Keras multioutput classifier with a custom loss function that includes additional parameters

Question

I am working on a multioutput image classification problem. My model has 1 input and 3 outputs. I want to train the model using a custom loss function with loss_weight distribution. The custom loss function is a weighted combination of all the class prediction loss and an additional loss based on all the true and prediction values. For example, each output will use a CategoricalCrossentropy and combine the output with other loss functions. In my understanding, I cannot pass true and prediction labels as inputs (ytrue1,ytrue2...,ypred1,ypred2,...) to an additional loss function with model.compile method.

I have found a solution mentioned in here and here. In the solutions, it was solved using model.add_loss method.
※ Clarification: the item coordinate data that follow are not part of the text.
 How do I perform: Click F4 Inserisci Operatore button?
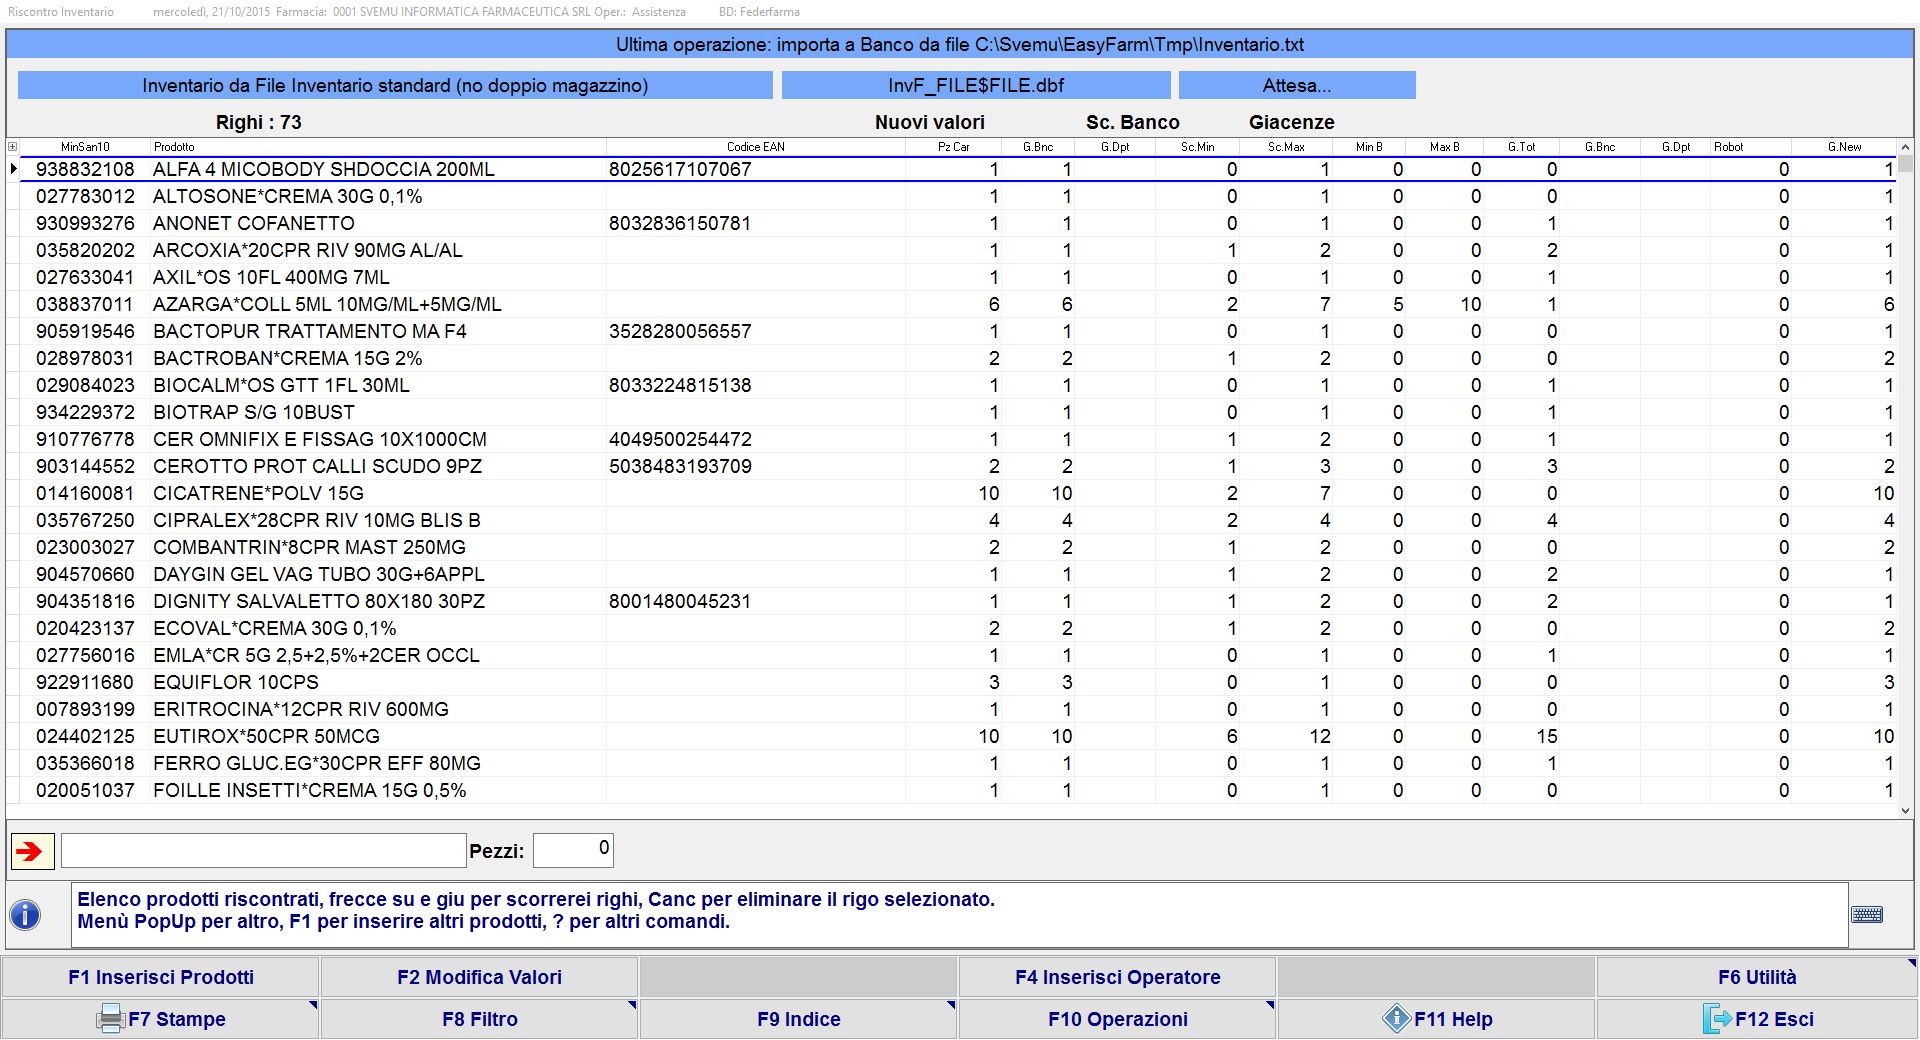[x=1117, y=977]
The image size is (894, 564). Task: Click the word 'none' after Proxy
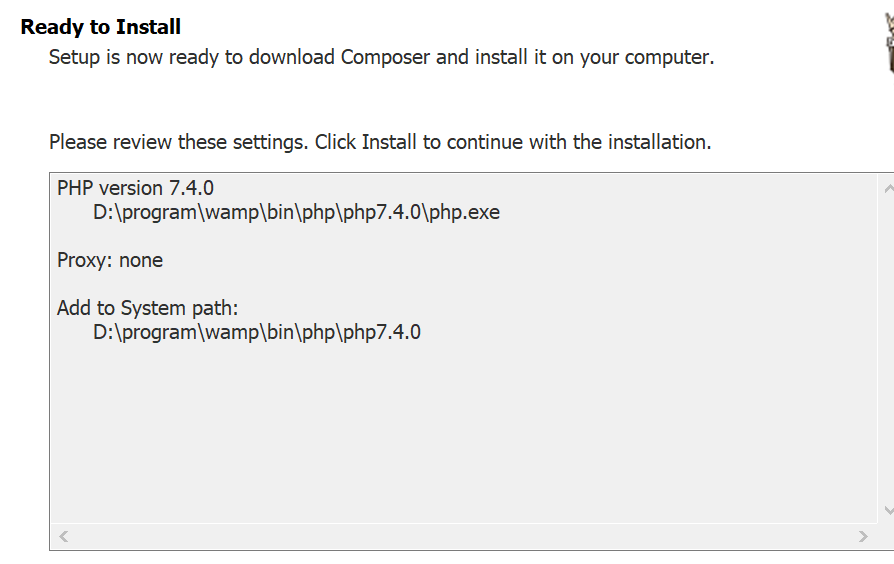click(x=141, y=260)
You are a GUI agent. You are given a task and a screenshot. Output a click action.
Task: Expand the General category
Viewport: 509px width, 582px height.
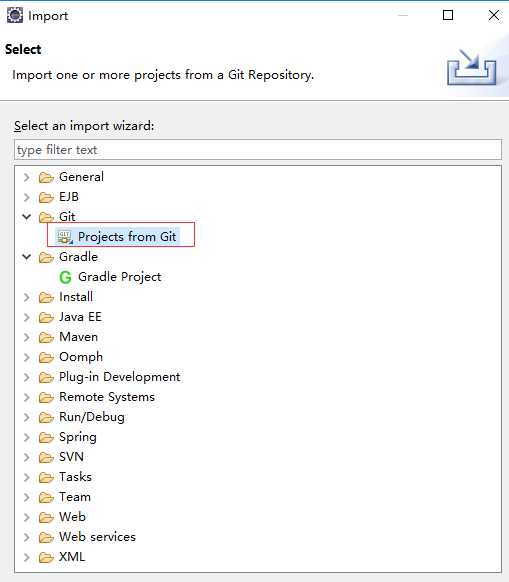[27, 177]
As my problem is similar to this, I have followed the footsteps and added additional input layers for the true labels and compiled without a loss function.

The code for the model based on the solutions as follows:

import tensorflow as tf
from tensorflow import keras
from tensorflow.keras import regularizers, optimizers
from tensorflow.keras.preprocessing.image import ImageDataGenerator
from tensorflow.keras.models import Sequential
from tensorflow.keras.models import Model
from tensorflow.keras.layers import Dense, Activation, Flatten, Dropout, BatchNormalization, Flatten
from tensorflow.keras.layers import Conv2D, MaxPooling2D, Input
from tensorflow.keras.initializers import he_normal
from tensorflow.keras.callbacks import LearningRateScheduler, TensorBoard
from tensorflow.keras.datasets import cifar10
from tensorflow.keras.utils import get_file
from tensorflow.keras import backend as K

## Number of batch size and training epochs

batch_size   = 128
epochs       = 10

##### dataset generator (dummy):
## training dataset
train_dataset = tf.data.Dataset.from_tensor_slices(((x_train,y_c_train,y_m_train,y_f_train),
                                                    (y_c_train,y_m_train,y_f_train)))
train_dataset = train_dataset.shuffle(buffer_size=1024).batch(batch_size)
## training_validation dataset
val_dataset_train = tf.data.Dataset.from_tensor_slices(((x_val,y_c_val,y_m_val,y_f_val),
                                                        (y_c_val,y_m_val,y_f_val)))
val_dataset_train = val_dataset_train.batch(batch_size)
# validation dataset
val_dataset = tf.data.Dataset.from_tensor_slices((x_val,(y_c_val,y_m_val,y_f_val)))
val_dataset = val_dataset.batch(batch_size)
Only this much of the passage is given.